▶ Requests:
A. From the article on Putin's security, list the measures by which security around Putin has tightened, according to the intelligence cited.
B. In the article on Putin's security, swap "gangster politics" for "patronage politics" and give the passage between "But a gratifying" and "man suddenly disappears.", inclusive.

▶ Text provided:

Beware the Sudden Death of Vladimir Putin
Ukraine's Volodymyr Zelensky tauntingly said the Kremlin is worried that "drones may buzz over Red Square" as Moscow locked down hard ahead of the May 9 Victory Day parade.
Russian President Vladimir Putin has plenty of reasons to look over his shoulder and above his head. A leaked European intelligence document, reported by the U.K.'s Financial Times and Russia's Important Stories, claimed Putin is increasingly spending time safely ensconced in bunkers, fearing assassination or a coup.
Security around Putin has tightened sharply, the intelligence says, with more checks, fewer aides, restricted movements, limited communications. Many in the Western world, and especially those in Ukraine, will welcome the news and fantasize about the idea of drone-delivered justice against the Russian president.
But a gratifying fantasy would meet a grim reality. A ruler who trusts fewer rooms, fewer phones, and fewer aides is not presiding over a calm succession machine. And that’s the big problem. Russia's eccentric system of gangster politics is built around one man: Putin. It would be most dangerous the moment that man suddenly disappears.
The State Putin Built
Putin has spent a quarter-century making himself the Russian system's referee, patron, and final court of appeal, playing elite factions off against each other so they compete for his favor-a key to wealth and success in modern Russia. Little of political substance happens without his explicit or tacit approval.
And Putin has built that vast personal power while substantially reducing the checking influence of institutions and individuals around him. He is now the center of the universe in the Russian state, and his implosion would leave a black hole into which all else is swallowed.
Ukraine no doubt poses a serious threat to Putin, and it has demonstrated capabilities to hit targets deep inside Russia, including Moscow, be it through drones or special operations to plant car bombs.
But the gravest threat to Putin is probably from within the vast mob-state of his making; an opportunistic, ambitious rival sensing both advantage and a window of opportunity (though it's best advised to avoid open windows in Russia) with the dire state of the economy and the botched handling of the war in Ukraine.
The potential is clearly there. Just look at the recent past. In June 2023, Yevgeny Prigozhin's Wagner fighters seized the military headquarters in Rostov-on-Don and advanced toward Moscow before abruptly turning back. It was a reminder that loyalty in Putin's system can become armed leverage with startling speed.
Prigozhin later died in a suspicious plane crash. Putin prevailed this time.
The New Faces of Putinism
According to the intelligence report, bitter tensions have now risen among Russian security services, including disputes involving the FSB, military leadership, Rosgvardiya, and the Federal Protective Service over keeping senior officials safe from assassins.
The same report connected concern about Sergei Shoigu's network and the risk of a coup against Putin to the arrest of former Deputy Defense Minister Ruslan Tsalikov in March 2026.

▶ Entries provided:
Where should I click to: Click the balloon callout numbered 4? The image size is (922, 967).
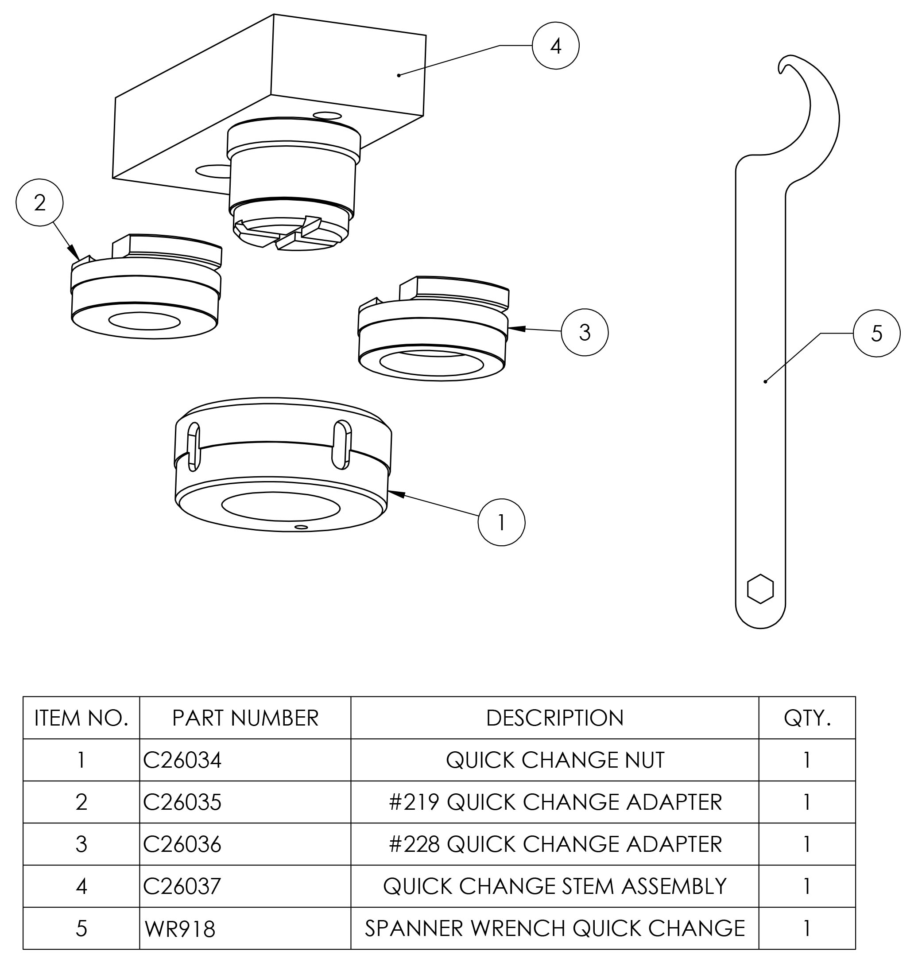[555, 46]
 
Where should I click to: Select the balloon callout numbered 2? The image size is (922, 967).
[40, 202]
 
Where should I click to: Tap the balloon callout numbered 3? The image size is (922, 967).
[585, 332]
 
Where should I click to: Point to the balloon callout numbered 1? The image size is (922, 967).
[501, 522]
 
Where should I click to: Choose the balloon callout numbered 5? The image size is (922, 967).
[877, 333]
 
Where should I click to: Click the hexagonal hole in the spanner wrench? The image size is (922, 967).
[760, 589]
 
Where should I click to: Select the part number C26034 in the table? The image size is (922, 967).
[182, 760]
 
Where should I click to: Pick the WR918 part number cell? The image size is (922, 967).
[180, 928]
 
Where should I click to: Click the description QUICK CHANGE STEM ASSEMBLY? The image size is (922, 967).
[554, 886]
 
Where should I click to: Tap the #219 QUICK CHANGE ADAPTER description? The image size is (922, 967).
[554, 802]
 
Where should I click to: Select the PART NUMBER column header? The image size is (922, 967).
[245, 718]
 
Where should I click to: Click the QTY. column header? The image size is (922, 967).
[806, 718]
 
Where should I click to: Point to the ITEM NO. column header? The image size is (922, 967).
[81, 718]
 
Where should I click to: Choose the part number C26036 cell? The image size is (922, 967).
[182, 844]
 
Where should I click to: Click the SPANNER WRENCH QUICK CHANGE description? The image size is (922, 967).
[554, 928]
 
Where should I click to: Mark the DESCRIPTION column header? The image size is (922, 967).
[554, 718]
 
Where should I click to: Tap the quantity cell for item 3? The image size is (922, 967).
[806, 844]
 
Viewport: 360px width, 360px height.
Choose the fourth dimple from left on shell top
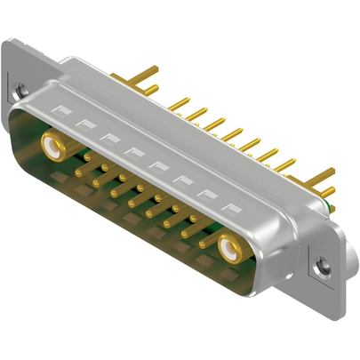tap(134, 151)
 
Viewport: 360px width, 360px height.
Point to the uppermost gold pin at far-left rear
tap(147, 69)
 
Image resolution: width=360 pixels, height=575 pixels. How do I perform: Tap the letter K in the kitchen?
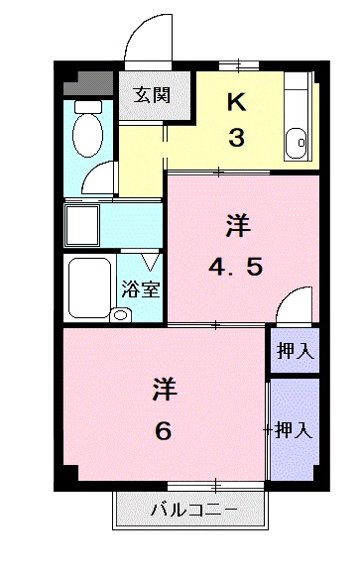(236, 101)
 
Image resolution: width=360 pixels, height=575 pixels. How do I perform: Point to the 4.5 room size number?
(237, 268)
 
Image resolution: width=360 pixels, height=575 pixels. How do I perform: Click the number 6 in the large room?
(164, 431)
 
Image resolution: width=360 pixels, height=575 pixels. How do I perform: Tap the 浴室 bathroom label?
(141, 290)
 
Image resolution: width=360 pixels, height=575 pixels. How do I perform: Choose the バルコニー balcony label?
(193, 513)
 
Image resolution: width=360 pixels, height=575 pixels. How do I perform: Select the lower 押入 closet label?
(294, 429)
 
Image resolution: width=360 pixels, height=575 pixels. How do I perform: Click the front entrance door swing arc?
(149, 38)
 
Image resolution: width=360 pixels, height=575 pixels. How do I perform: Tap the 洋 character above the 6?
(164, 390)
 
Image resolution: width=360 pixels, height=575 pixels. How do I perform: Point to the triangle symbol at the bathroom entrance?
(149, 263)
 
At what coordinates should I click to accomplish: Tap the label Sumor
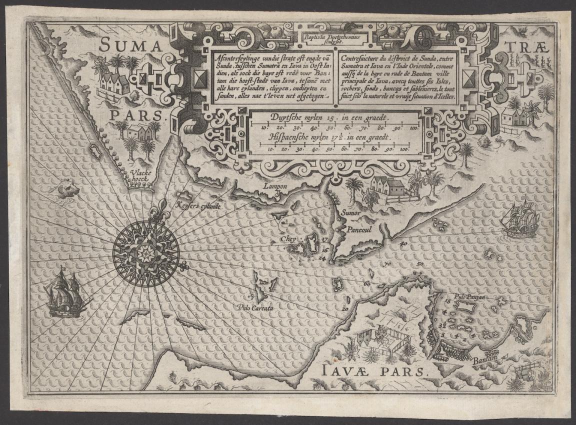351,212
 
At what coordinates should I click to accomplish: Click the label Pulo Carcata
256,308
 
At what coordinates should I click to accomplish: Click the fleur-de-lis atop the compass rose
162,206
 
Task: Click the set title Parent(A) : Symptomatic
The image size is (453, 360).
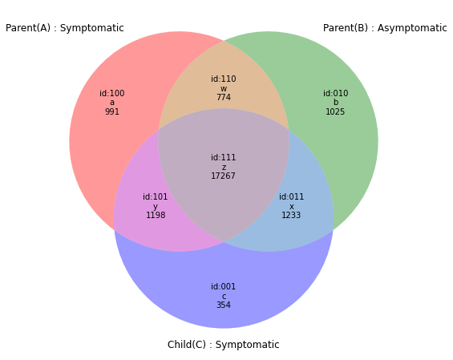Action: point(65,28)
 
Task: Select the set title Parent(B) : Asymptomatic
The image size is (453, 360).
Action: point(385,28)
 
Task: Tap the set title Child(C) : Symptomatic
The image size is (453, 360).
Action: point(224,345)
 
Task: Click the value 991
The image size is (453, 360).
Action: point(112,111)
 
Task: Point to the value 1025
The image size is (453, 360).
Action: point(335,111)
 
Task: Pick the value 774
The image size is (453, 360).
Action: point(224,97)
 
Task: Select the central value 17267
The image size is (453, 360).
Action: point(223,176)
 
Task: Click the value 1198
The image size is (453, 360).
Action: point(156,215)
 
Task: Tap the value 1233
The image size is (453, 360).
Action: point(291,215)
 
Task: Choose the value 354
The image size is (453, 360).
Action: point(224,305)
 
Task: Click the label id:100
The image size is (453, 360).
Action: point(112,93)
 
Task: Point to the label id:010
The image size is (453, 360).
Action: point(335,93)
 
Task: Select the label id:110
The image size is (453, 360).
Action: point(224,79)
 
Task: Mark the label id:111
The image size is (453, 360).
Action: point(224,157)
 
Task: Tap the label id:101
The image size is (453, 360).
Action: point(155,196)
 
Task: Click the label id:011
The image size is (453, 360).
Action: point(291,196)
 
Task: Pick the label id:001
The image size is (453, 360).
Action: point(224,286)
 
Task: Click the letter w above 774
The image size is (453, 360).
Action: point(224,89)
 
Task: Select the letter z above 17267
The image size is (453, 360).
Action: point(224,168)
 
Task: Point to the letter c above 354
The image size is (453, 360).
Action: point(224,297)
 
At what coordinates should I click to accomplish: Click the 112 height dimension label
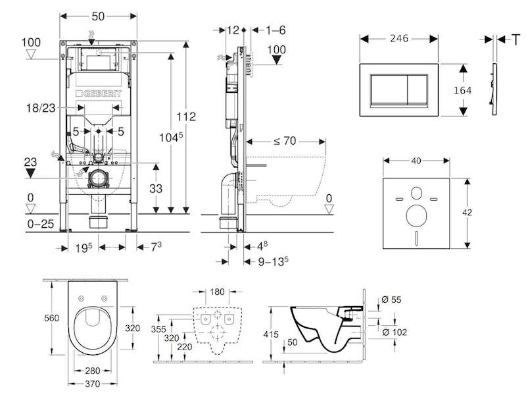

▶ Answers to the exercise:
A.
- more checks
- fewer aides
- restricted movements
- limited communications

B.
But a gratifying fantasy would meet a grim reality. A ruler who trusts fewer rooms, fewer phones, and fewer aides is not presiding over a calm succession machine. And that’s the big problem. Russia's eccentric system of patronage politics is built around one man: Putin. It would be most dangerous the moment that man suddenly disappears.